Your choice of school will very much be dependent on where you choose to live. Greenwich has excellent public (state) schools but the cost of living is correspondingly high (in the US quality of state schools very much tracks with local housing costs). The main issue with any US school (except those offering IB- and they're rare) is that the curriculum is very different than the UK so transitioning back in time for GCSEs might prove very difficult. There is a British school (independent) in Manhattan but it only goes up to age 14 (8th grade in US). My parents attempted this move with me- I went to the truly excellent state schools outside of Washington DC but was miles away from what was covered on GCSEs. I ended up boarding at a UK school...

mummytime Sat 31-Mar-12 19:31:43

Okay would you be coming back for her to be in year 10? 11? Or sixth form?

It is virtually impossible to slot back into the UK system after the beginning of year 10 until sixth form. So if you have to move back then, either she will have to drop back to the beginning of GCSEs or you will need to send her to a private international school, maybe one of the American curriculum schools?
If she will be returning for the start of year 10 you may still have some issues. Similarily you may need to search for a sixth form to take her if returning at that stage, or use a private one used to overseas pupils.

But if you live in Greenwich I'd use the state schools.

JaneySmedley Thu 08-Dec-16 13:52:37

Hi
I was wondering if anyone could help me? I'm new to mums net! We might have to relocate to New York in the Summer and I was wondering if anyone knew about the British schools over there. I have one daughter, who is currently in year 10, so will be taking her GCSE.'s over there.... And a son who is currently in year 8. Does anyone know of any schools in New York that do GCSE's? I have had a look at a few but they are for much younger children. Also it would only be for a year.
If anyone could help at all, I'd be so grateful.
Thanks

Bobochic Thu 08-Dec-16 14:37:00

Are you seriously suggesting your DD will change school for Year 11 only? Which exam board is her current school using?
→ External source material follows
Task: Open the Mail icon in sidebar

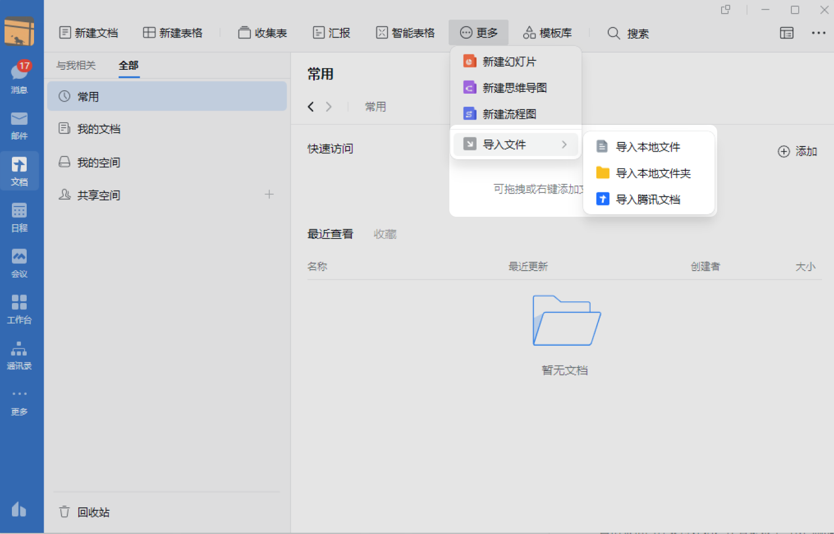Action: pyautogui.click(x=19, y=124)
Chances are that any overseas school will use a different board so your DD would be changing syllabus mid-course.

Your DD should stay put, IMVHO.

Needmoresleep Thu 08-Dec-16 14:46:16

If you are returning to London you could look instead at schools offering IB and keep her in that system through to the end.

JaneySmedley Thu 08-Dec-16 15:25:35

Thanks for the replies. Mostly the exam boards are ED-EXCEL. Not a lot of choice in us moving, I know it's not ideal.
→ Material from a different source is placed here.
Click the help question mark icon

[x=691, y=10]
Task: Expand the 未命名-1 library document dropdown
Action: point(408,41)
orangeblosssom Sat 31-Dec-16 06:07:06

My concern would be the low PISA ratings particularly in maths in the USA.
Generally maths must be taught very poorly there.

Catinthecorner Sat 31-Dec-16 13:40:48

If it's only for a year I'd find a way to leave her at home and stay in her current school. Could a family member move into your house with her? Could you pay a friend to take her in for a year? She could still fly out and spend holidays with you but going for a year at the end of year ten means scrapping her current GCSEs, not having enough time to do a full set while abroad and then not having the qualifications to go to 6th form with her peers. She'd be looking at starting GCSEs again at 16 when you return.